As the nation’s senior population is projected to swell to enormous proportions in the coming years, the need for home care workers to serve this aging demographic will have to increase by the millions, a recent report portends.
At least 2.5 million more home health and personal care aides will be needed to provide long-term care services to American seniors between now and 2030, according to a study by UC San Francisco researchers published in the June 2015 issue of Health Affairs.
About 20% of Americans will be age 65 or older by 2030, and by 2050 there will be 19 million adults who will need long-term care services, notes the study which was supported by funds from the Health Resources and Services Administration of the U.S. Department of Health and Human Services.
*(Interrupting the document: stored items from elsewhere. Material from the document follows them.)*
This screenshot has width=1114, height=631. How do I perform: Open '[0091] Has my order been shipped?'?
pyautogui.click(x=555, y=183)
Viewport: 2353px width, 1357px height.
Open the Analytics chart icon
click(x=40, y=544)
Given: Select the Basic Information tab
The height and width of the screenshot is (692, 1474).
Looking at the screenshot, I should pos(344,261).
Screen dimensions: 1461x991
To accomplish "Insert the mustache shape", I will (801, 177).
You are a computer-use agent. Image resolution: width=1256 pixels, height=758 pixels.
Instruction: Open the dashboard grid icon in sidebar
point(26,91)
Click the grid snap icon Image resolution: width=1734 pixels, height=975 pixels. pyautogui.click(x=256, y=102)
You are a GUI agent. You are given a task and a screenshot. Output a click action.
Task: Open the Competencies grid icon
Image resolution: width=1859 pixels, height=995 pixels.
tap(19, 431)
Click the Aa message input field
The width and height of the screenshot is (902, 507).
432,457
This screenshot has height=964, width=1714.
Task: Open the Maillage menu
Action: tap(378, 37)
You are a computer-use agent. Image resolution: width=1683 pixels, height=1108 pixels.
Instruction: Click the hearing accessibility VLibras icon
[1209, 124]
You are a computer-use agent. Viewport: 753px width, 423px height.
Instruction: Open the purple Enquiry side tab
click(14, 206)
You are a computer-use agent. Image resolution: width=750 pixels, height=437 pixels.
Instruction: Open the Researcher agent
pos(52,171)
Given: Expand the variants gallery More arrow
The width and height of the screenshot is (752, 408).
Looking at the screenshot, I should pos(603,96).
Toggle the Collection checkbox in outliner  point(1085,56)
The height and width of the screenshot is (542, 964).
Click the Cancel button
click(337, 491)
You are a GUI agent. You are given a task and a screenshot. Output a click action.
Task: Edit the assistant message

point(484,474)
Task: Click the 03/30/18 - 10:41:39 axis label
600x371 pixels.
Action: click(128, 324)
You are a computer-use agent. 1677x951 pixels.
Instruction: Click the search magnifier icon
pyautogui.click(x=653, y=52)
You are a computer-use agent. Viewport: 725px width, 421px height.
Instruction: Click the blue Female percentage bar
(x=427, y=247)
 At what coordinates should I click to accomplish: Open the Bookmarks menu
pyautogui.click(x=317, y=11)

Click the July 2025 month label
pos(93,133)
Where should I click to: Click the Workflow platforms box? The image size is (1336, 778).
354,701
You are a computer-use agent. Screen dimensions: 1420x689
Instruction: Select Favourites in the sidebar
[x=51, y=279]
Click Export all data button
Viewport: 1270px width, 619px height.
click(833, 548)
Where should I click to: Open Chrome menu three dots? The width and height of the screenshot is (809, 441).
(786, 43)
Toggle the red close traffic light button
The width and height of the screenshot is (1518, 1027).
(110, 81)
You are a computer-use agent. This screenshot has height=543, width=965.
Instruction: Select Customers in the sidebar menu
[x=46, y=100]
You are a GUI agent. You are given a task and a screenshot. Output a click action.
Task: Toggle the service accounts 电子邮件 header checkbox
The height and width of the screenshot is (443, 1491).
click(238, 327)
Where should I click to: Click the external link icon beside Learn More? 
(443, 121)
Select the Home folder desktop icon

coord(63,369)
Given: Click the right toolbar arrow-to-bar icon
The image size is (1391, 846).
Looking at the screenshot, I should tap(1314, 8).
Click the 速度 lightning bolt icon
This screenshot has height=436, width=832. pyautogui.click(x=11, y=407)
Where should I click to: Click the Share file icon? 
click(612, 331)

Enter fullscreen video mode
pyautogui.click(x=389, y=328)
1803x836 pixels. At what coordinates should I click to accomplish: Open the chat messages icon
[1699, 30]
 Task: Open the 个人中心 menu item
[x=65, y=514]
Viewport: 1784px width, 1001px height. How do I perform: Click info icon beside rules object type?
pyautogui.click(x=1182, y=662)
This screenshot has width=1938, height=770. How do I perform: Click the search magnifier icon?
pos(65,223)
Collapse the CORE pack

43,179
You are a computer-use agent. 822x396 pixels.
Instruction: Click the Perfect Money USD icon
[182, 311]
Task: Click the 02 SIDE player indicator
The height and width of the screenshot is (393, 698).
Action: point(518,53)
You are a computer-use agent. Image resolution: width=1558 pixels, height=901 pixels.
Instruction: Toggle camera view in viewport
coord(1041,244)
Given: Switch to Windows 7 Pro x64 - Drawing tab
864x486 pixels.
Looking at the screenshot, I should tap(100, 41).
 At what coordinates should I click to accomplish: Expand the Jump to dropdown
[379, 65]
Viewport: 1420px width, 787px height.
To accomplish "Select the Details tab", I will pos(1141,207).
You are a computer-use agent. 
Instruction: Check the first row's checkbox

In efforts to accommodate the needs of this segment of the population in the years to come, researchers urge policy makers and educators to “redouble” efforts to recruit, train and maintain long-term care workers, especially home health and personal care aides.
“In terms of sheer numbers, the greatest need is going to be for home health and personal care aides, with well over one million additional jobs by 2030,” said the study’s lead author Joanne Spetz, PhD, professor at the UCSF Phillip R. Lee Institute for Health Policy Studies and associate director for research at the UCSF Center for the Health Professions.
The challenge, Spetz added, is that these are currently very low-paid, high-turnover, entry-level positions.
“A lot of people in these jobs are living in poverty while working full time,” she said in a written statement. “We have to figure out how to make them sustainable.”
Recent reports this year have indicated that employee turnover rates for personal care aides have spiked as high as 60%, all the while other findings have labeled the home health sector among the hottest job industries poised for growth over the next few years.
But even though there is a clear need for greater training and retention strategies for home care aides, there are few states that have any kind of training requirement for these personnel, Spetz noted.
“Unless the system begins to offer these workers a pathway for moving into nursing or case management, for example, these jobs will continue to be a revolving door to unemployment and jobs in other low-wage industries,” Spetz said.